Todo lo descrito se posibilita y agrava debido a la exagerada y malsana indulgencia de la que abusa el pueblo peruano, colectivo sin conciencia de sí y absolutamente sin memoria, ni ganas, ni intenciones de verse reivindicado ante los vejámenes de estos malhechores, pero, como cantaba un predicador célebre en los bajos fondos, H.L., todo tiene su final.
Si la historia juzga a Valentín Paniagua por su debilidad al no reivindicar la vigencia de la Constitución de 1979, como debía haber hecho cualquier ciudadano valiente en la posibilidad de hacerlo, según lo dispuesto en el glorioso artículo 307° —Disposición Final— de dicha Carta verdaderamente magna, lo hallará culpable de mediocridad y de falta de carácter. Para no incurrir en ese mal ejemplo, no debemos consentir que se dé la libertad a un criminal tan nefasto como Alberto Fujimori, su prisión debe ser el escarmiento que cualquier politicastro tema sufrir y afrontar si en el futuro intenta corromper y asesinar al ejercer el poder de modo dictatorial en nuestro país.
Si consintiéramos de manos cruzadas que se otorgue el indulto al terrible dictador que marcó a golpes de fuego y mediocridad la década de los noventa y cuya mala sombra aún afecta al país, la historia nos escupiría el rostro eternamente y eso es una afrenta que un individuo honorable no puede tolerar.

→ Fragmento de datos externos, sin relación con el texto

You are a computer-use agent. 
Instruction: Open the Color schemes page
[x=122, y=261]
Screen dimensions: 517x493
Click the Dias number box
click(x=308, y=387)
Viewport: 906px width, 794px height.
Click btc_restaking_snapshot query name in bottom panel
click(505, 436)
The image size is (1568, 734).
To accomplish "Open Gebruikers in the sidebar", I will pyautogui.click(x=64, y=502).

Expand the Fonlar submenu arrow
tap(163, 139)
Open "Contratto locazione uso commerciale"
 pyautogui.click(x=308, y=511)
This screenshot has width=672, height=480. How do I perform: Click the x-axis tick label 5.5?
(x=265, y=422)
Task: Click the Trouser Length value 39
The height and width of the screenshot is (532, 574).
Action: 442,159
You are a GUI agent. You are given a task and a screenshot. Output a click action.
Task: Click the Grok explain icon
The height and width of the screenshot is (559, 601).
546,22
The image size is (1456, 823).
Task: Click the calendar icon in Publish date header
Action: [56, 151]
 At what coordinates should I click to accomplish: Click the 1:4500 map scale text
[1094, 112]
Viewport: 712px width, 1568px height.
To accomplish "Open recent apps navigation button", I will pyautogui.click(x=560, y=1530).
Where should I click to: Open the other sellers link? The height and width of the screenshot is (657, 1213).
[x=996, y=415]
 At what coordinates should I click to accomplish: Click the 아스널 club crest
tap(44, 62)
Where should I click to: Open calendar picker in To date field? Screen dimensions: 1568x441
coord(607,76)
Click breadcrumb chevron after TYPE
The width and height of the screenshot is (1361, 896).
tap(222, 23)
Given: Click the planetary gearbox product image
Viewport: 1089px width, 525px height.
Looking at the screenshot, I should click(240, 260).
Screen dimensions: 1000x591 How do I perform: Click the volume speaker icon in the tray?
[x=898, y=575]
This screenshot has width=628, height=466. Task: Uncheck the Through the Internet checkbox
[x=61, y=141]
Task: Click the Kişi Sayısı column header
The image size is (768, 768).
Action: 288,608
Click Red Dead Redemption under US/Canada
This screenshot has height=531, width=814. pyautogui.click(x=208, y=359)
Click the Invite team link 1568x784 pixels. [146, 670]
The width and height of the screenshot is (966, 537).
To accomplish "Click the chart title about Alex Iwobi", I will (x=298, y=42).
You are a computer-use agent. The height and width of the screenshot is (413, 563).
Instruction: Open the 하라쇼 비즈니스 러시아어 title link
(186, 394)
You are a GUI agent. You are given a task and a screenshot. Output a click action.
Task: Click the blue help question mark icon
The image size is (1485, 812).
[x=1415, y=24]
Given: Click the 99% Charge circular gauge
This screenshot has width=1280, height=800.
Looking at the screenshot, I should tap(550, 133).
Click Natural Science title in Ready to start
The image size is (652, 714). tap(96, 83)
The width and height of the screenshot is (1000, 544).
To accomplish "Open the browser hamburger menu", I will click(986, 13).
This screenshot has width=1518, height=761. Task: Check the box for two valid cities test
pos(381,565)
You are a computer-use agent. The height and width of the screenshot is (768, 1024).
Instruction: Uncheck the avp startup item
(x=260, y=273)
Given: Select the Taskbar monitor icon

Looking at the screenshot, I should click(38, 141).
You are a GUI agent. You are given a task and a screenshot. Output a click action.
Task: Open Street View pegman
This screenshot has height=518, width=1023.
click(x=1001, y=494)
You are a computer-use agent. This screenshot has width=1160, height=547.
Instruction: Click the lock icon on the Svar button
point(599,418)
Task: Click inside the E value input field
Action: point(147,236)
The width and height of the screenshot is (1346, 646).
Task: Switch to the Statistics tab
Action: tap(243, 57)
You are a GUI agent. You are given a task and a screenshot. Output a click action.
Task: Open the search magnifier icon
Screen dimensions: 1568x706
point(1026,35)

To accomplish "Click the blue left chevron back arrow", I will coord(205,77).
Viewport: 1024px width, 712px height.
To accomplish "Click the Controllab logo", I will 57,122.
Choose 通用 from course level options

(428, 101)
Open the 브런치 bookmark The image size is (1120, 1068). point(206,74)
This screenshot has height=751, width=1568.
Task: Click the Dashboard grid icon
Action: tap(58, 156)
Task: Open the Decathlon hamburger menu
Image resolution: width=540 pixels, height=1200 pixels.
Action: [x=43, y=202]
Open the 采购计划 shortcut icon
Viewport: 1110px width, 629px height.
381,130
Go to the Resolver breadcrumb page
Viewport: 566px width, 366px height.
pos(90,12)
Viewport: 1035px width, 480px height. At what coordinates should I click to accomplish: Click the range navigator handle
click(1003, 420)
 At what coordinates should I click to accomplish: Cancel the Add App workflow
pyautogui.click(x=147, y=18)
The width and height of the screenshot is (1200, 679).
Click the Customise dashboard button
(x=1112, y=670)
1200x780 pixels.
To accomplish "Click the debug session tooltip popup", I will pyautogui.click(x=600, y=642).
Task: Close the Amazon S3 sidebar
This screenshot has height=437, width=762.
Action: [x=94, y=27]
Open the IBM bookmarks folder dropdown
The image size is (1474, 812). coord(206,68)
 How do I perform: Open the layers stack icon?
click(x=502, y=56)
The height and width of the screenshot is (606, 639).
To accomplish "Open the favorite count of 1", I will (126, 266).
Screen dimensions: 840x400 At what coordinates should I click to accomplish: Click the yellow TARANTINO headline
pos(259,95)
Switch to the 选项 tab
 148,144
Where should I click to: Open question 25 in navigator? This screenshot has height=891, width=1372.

Por ello, este sábado 7 de julio, 85° Aniversario de la Revolución de Trujillo de 1932 y del consiguiente asesinato de miles de patriotas insurrectos en Chan-Chan debido a las órdenes de otro vil dictador, el infausto comandante Sánchez Cerro, marchemos a Palacio, y gritemos “Dictaduras, Nunca Más”, “No al Indulto al Asesino y Corrupto Supremo de la Historia Peruana”.
Post Scriptum. Somos un país enfermo y sin cura aparente, que se aferra a sus dolencias y heridas casi sin darse cuenta del daño que se hace a sí mismo, pero debemos cambiar —podemos cambiar— y preguntarnos por qué no nos duele tanto dolor, por qué no se nos han manchado las manos con tanta sangre de héroes e inocentes derramada en vano, por qué hasta ahora no hemos aprendido a ser un solo puño que golpee el rostro de nuestros verdugos hasta aniquilarlos, un solo pueblo que se defienda como una familia de verdad ante aquellos que intenten violentarla. Debemos, sobre todo, aceptarnos a nosotros mismos y defendernos, luchar de verdad, por nosotros, por nuestras familias, por nuestro país. No existe una posibilidad más digna que esta para nuestra supervivencia.